The party line about high-fat, high-cholesterol diets causing heart disease was incorrect.  Taubes calls this theory the "lipid hypothesis" for metabolic syndrome and he makes a very convincing case that this hypothesis is incorrect.  As an alternative he provides his "carbohydrate hypothesis" and backs it up with a dizzying number of research citations.  A high-glycemic diet combined with inactivity leads to insulin resistance in your tissues (mostly in the slow-twitch muscle fibers, according to Thompson) which leads to chronically high insulin which in turn causes your body to put on weight.  You may eventually become diabetic, too, if your pancreas can't secrete enough insulin to overcome the increasing resistance of your tissues.

Note that my general practitioner (sports medicine doc Bob Adams) and my triathlon coach (Matt Dixon) support eating the high-glycemic stuff during and immediately following exercise but recommend minimally-processed, low-glycemic stuff the rest of the day.  Matt advises that you think of Fueling (during & post-exercise) and Nutrition (the rest) as separate activities.  Taubes doesn't say much about exercise so this doesn't necessarily contradict his findings.

I want to go into a lot more detail on all of this but I don't want to bury you under a 10-page blog post so I'll break it up a little.  If you're eager to learn more, here is some recommended reading:

  • My Microsoft HealthVault colleage Keith Toussaint recommended Good Calories, Bad Calories: Fats, Carbs, and the Controversial Science of Diet and Health by Gary Taubes.
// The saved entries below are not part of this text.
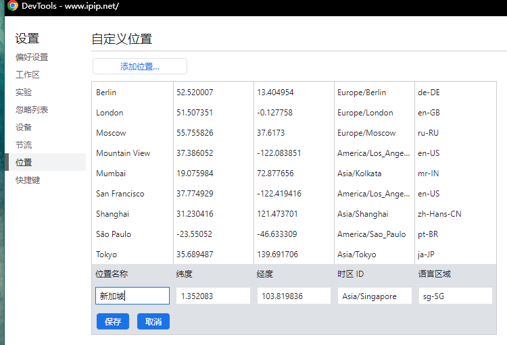Click the Chrome icon in title bar
Image resolution: width=507 pixels, height=345 pixels.
13,6
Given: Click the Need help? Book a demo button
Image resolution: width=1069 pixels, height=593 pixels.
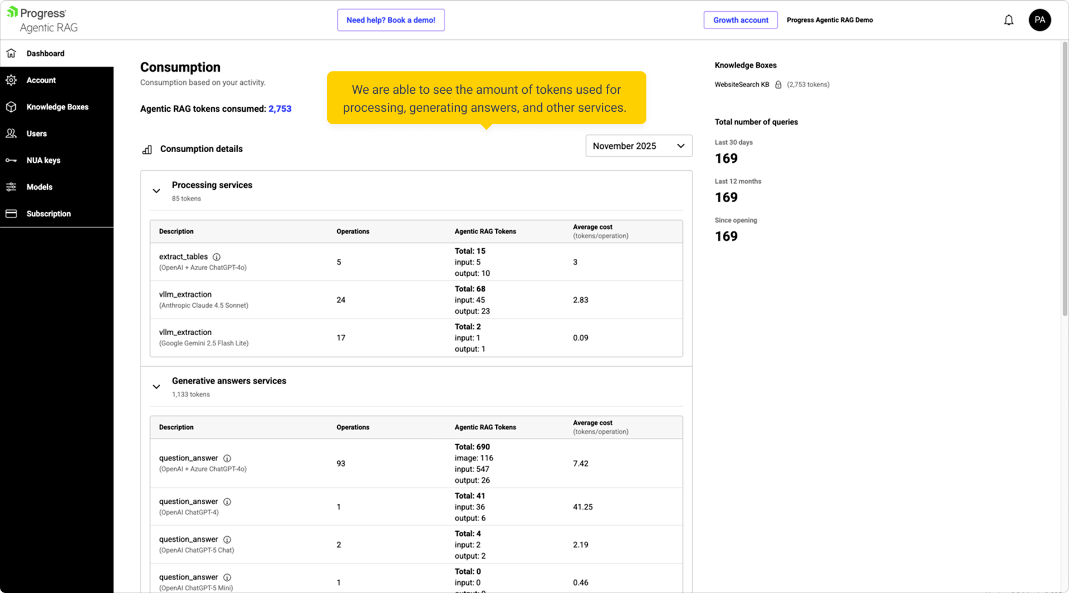Looking at the screenshot, I should (391, 20).
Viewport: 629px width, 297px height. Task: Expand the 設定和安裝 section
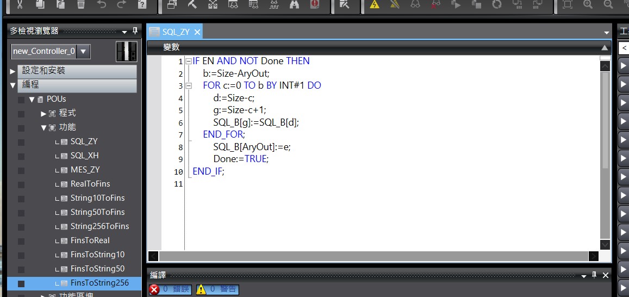click(x=13, y=71)
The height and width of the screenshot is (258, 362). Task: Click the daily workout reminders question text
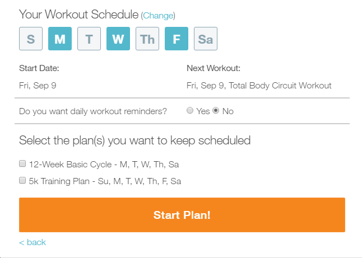(93, 111)
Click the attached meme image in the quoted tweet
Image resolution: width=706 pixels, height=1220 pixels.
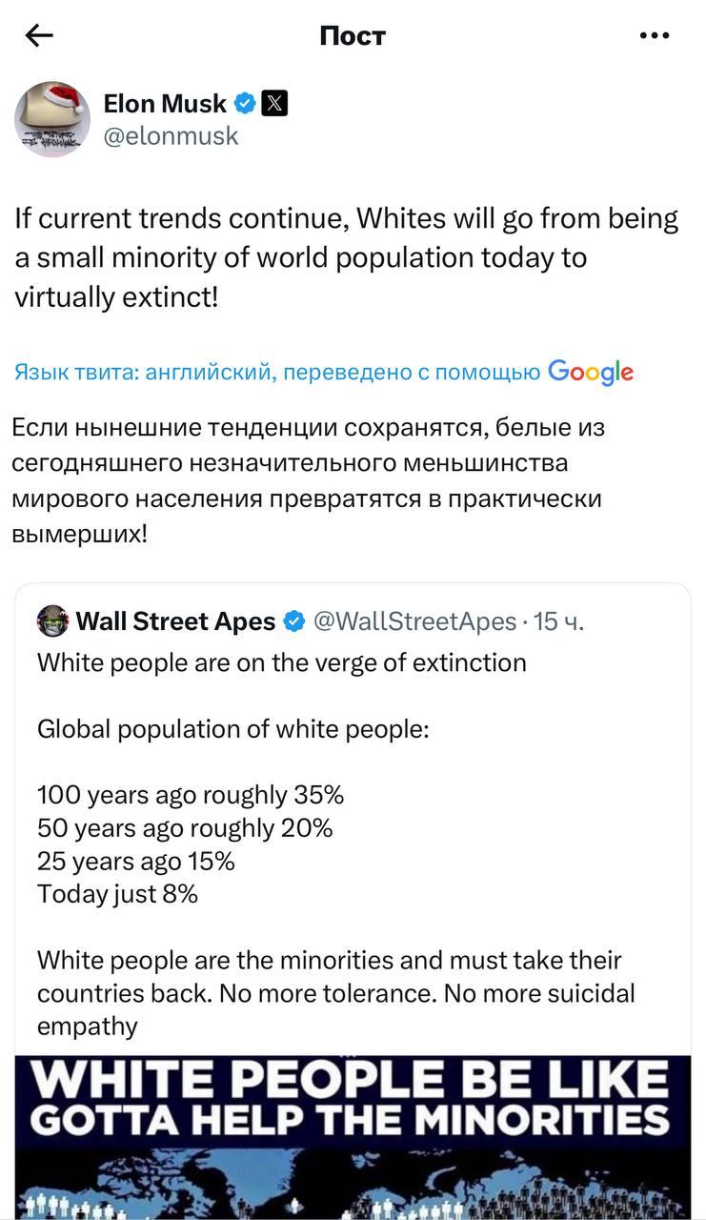(x=353, y=1134)
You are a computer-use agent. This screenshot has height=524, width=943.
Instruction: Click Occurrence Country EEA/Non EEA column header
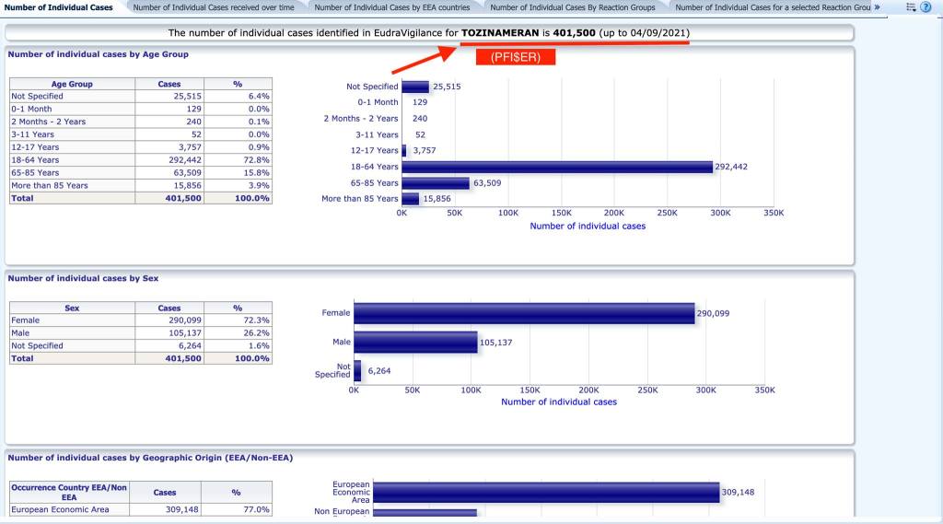[69, 492]
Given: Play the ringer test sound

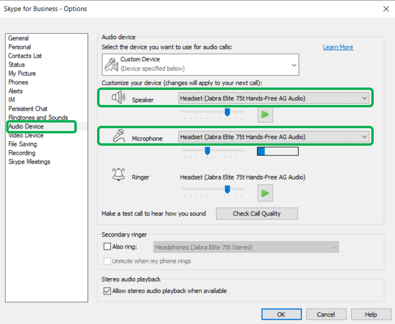Looking at the screenshot, I should [265, 193].
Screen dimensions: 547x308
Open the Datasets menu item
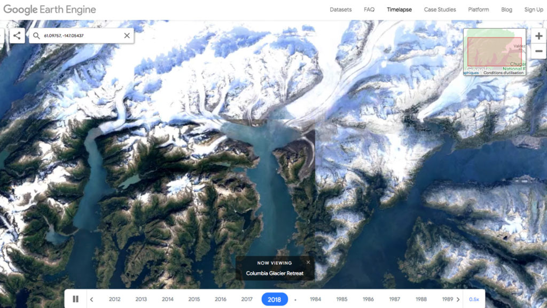[x=340, y=10]
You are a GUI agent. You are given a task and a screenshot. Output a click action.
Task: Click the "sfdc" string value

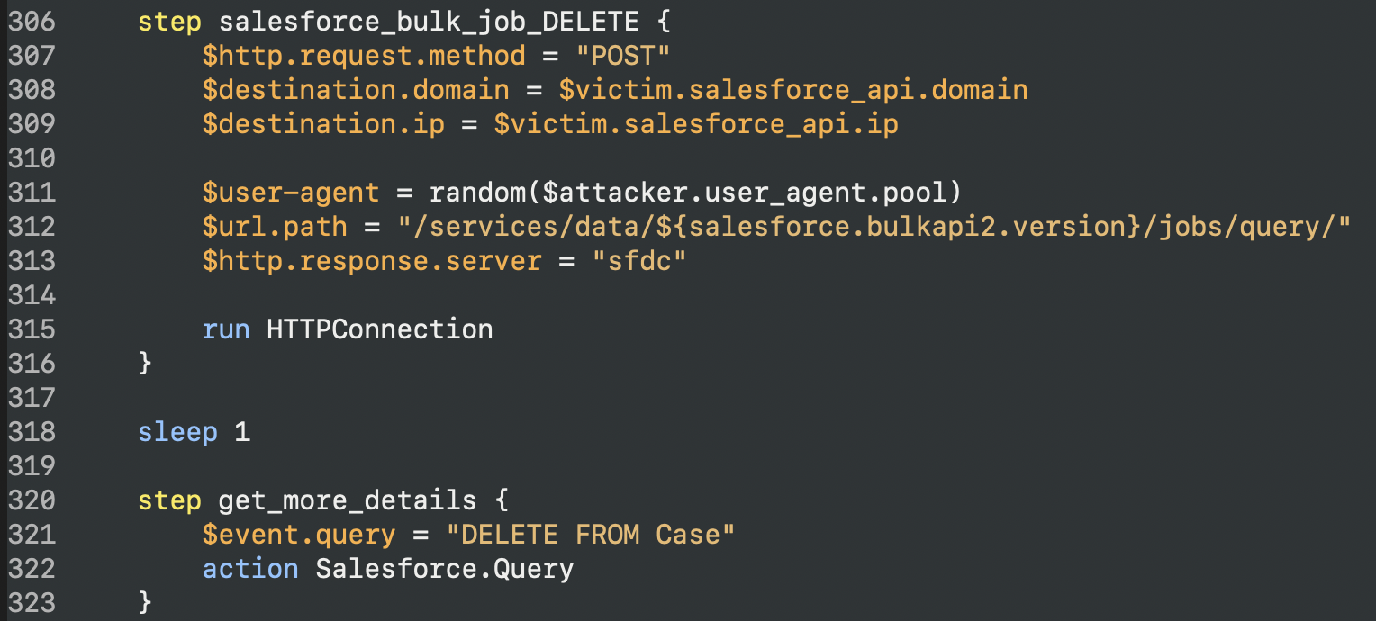[638, 261]
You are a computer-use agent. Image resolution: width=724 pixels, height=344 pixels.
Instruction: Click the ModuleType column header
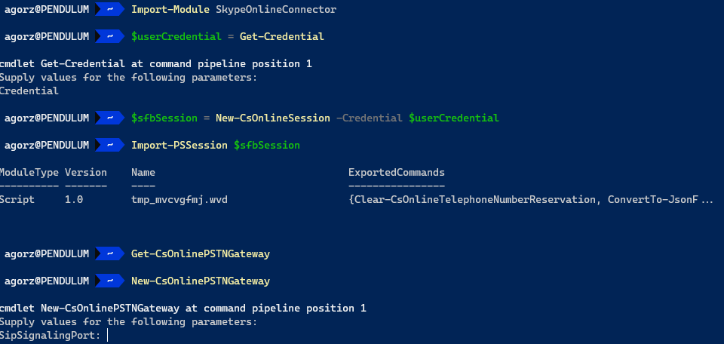pyautogui.click(x=29, y=173)
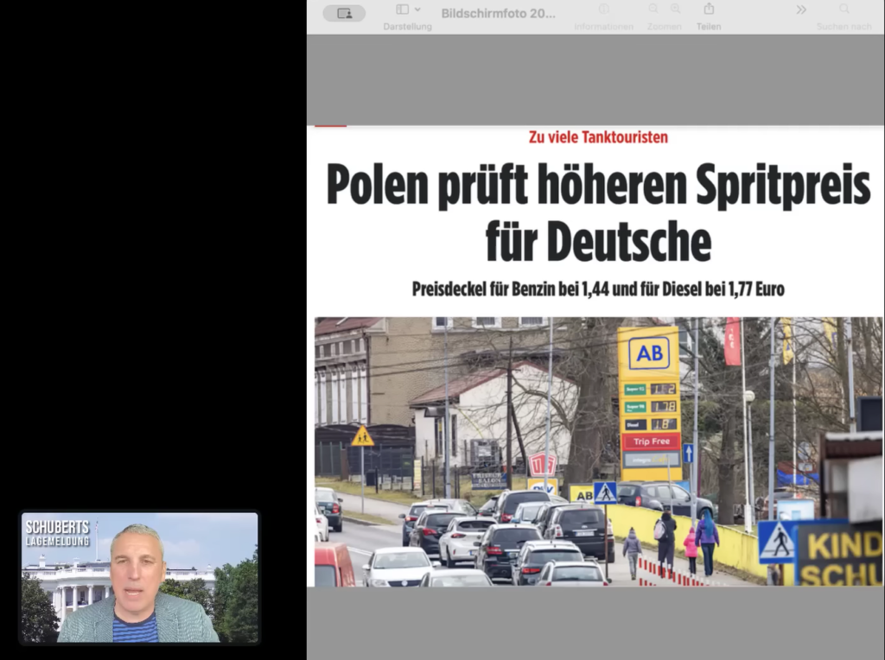Click the Preisdeckel subheadline text
The width and height of the screenshot is (885, 660).
tap(598, 289)
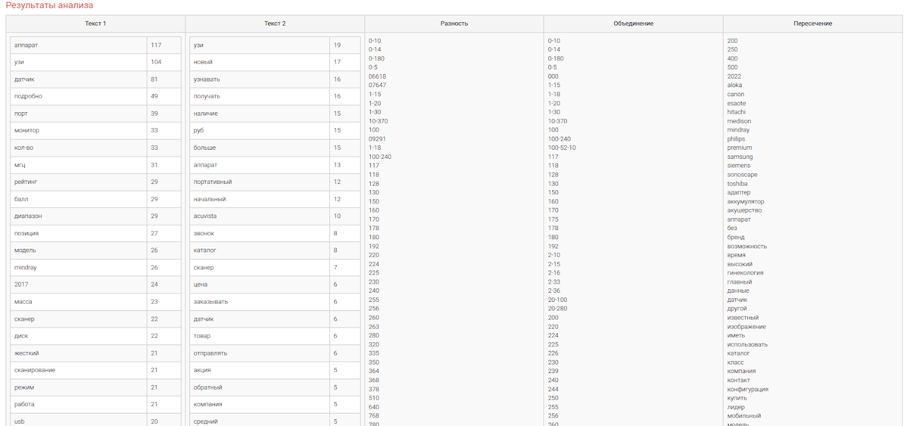Click the "Текст 2" column header
Image resolution: width=910 pixels, height=426 pixels.
tap(275, 23)
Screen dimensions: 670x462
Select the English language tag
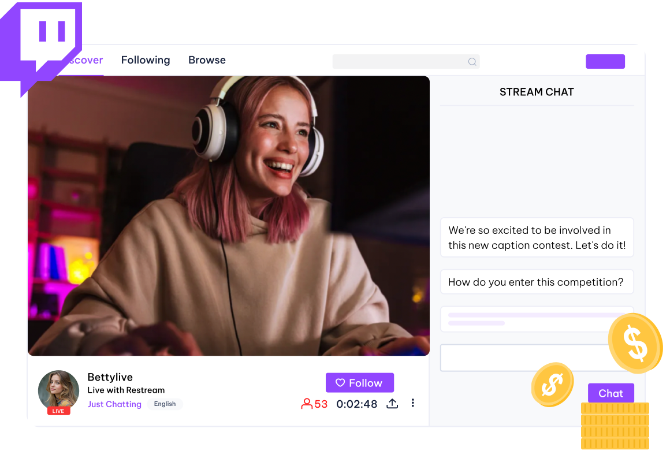point(165,404)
It is rather extensive, dense, scholarly… I started reading it before I went to Boulder last July and I don't think that I finished it until October.  The book is 600 pages long but 150 of those are research citations so there are about 450 pages of prose to wade through.  But it can be rather slow reading and is hard to read in short spurts.  Keith blasted through it in a week -- he's even more into nutrition than I am!
  • Two lighter ones are The Glycemic-Load Diet: A powerful new program for losing weight and reversing insulin resistance by Dr Rob Thompson of Seattle and The Holford Low GL Diet: Lose Fat Fast Using the Revolutionary Fatburner System by Patrick Holford of Australia.  Both of these are more consumer-friendly than Taubes while touching on some of the same principles.  Each is written as more of a consumer "Diet Book" which can be a bit of a turn-off, but there is some intriguing info in there which generally agrees with Taubes.  You won't find as much clinical justification in these pages, but you'll get through 'em a lot faster.
  • As I've said before, I really liked The Paleo Diet for Athletes: A Nutritional Formula for Peak Athletic Performance by Loren Cordain and Joe Friel. The central point of "paleo" is to eat foods that have been available to humans for thousands of years and to avoid foods that were invented recently.  The rationale is that it takes time for our bodies to adapt to different foods and that we haven't adapted to tolerate refined carbohydrates very well.  The "for athletes" modification says that the high glycemic stuff is great during and immediately following exercise but should be avoided at other times.  This is right inline with what my coach Matt Dixon teaches his clients.
  • The Omnivore's Dilemma: A Natural History of Four Meals by Michael Pollan is a step away from all of this but still a fascinating read for somewhat different reasons. Pollan traces three food chains from source to table and the reader learns a lot along the way.  The corn-based food chain creates most of what we eat in the US today. Factory farms (which can be conventional or organic) grow monocultures of crops using truckloads of fertilizers and pest control, resulting in a rather high fossil fuel energy cost for each unit of food energy produced.  The "pastoral" or grass-based food chain was demonstrated via Joel Salatin's Polyface Farms in Virginia.  You really have to read that chunk of the book or a bit of their web site to really grok the awesome-ness of what they're doing.  In the final chunk of the book Pollan explores the hunter-gatherer food chain.  He looks at the environmental impact, health, and taste/enjoyment of meals from each of the three food chains.  A fascinating read which I highly recommend.